The breeding season of the common scale-backed antbird varies greatly across its range, for instance spanning November to March in French Guiana and probably December to July in Ecuador. It possibly breeds in any month in Brazil. It has been documented building several types of nests, including an open cup of dry leaves and other fibers in an understorey palm, a cavity lined with dead leaves, an unlined hollow at the top of a stump, and a cup of dried grass on the ground. The usual clutch is two eggs. The female alone is believed to incubate at night but both parents do so during the day. Both parents also brood and provision nestlings. The incubation period and time to fledging are not known.

===Vocalization===

The common scale-backed antbird's songs are generally " a series...of long upslurred notes...with little space between them, each note rising in pitch and gaining in intensity, except final note or notes that decrease in intensity". The number of notes and some other features differ among individuals and also among the subspecies. In Venezuela it has been written as "pureeeee, pureeeee, pureeeee...", in Ecuador as "teeuw, tuweeé? tuweeé? tuweeé? tuweeé?", and in Peru as "hew hui hui hui? hui? hui? hui? hui? hui?". Its calls include a "sharp 'psit'...a usually descending 'chirr', [a] more abrupt chitter, [a] short whistle quickly repeated 3–4 times, [and] also a longer whistle that falls and then rises in pitch, sounding like 'cherri' ".

==Status==

The IUCN has assessed the common scale-backed antbird as being of Least Concern.
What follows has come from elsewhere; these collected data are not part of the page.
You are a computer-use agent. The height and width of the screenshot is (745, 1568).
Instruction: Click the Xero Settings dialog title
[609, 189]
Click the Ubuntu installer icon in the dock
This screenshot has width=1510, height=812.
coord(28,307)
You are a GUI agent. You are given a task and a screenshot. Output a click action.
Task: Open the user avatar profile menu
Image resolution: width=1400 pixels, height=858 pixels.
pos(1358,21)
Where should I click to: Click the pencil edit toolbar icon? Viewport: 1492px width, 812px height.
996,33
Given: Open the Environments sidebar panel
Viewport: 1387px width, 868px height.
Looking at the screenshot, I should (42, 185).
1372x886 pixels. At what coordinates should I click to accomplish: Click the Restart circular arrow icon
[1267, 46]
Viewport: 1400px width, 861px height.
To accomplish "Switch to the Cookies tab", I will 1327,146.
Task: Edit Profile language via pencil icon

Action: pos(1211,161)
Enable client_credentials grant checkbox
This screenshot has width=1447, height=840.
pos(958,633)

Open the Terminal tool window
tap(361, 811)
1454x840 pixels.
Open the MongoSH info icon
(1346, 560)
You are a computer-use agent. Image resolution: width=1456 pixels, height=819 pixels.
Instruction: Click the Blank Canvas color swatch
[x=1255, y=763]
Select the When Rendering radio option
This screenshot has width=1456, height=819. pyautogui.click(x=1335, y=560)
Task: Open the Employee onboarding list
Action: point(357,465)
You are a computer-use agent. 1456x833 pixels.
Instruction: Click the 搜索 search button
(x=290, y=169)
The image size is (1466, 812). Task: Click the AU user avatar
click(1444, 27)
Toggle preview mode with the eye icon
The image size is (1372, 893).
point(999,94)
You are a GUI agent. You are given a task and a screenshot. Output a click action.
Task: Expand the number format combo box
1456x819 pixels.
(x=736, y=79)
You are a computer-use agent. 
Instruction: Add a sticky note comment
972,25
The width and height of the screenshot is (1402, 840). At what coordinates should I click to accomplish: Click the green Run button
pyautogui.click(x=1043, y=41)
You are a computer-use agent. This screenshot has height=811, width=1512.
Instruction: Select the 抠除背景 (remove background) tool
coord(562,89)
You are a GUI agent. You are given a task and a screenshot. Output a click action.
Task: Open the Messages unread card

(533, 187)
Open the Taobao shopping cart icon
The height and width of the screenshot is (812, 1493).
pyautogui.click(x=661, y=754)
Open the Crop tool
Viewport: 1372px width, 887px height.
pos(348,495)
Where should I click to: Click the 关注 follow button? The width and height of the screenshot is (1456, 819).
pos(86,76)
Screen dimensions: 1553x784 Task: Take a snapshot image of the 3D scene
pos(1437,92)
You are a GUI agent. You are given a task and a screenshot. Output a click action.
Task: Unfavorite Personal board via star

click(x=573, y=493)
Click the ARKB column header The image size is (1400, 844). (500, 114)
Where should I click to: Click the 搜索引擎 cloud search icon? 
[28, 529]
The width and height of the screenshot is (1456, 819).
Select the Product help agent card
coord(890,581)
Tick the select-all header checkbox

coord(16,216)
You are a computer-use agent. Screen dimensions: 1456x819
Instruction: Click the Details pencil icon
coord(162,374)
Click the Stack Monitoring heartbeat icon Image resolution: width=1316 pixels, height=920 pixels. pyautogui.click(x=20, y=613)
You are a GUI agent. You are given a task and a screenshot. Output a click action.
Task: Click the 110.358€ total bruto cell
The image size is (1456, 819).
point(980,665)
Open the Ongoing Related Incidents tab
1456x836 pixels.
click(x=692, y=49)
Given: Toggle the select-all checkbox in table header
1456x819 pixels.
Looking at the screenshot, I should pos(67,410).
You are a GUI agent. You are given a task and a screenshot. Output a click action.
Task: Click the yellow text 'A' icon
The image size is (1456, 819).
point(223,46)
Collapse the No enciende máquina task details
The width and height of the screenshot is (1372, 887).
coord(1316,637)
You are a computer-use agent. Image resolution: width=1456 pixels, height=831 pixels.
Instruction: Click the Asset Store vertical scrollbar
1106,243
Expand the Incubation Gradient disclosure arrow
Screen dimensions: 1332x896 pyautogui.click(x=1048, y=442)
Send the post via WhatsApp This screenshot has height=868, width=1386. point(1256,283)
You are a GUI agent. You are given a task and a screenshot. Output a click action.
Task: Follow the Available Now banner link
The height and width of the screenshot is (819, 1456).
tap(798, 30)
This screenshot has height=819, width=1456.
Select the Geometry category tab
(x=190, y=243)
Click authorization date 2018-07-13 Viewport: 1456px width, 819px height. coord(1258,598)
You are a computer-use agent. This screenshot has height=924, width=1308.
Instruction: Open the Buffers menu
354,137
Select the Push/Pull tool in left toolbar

It has a very large range. Its population size is not known and is believed to be stable. No immediate threats have been identified. It is considered fairly common throughout its range, which includes many large protected areas. "Regions occupied by this species also encompass extensive intact habitat which, although not formally protected, seems to be at little near-term risk."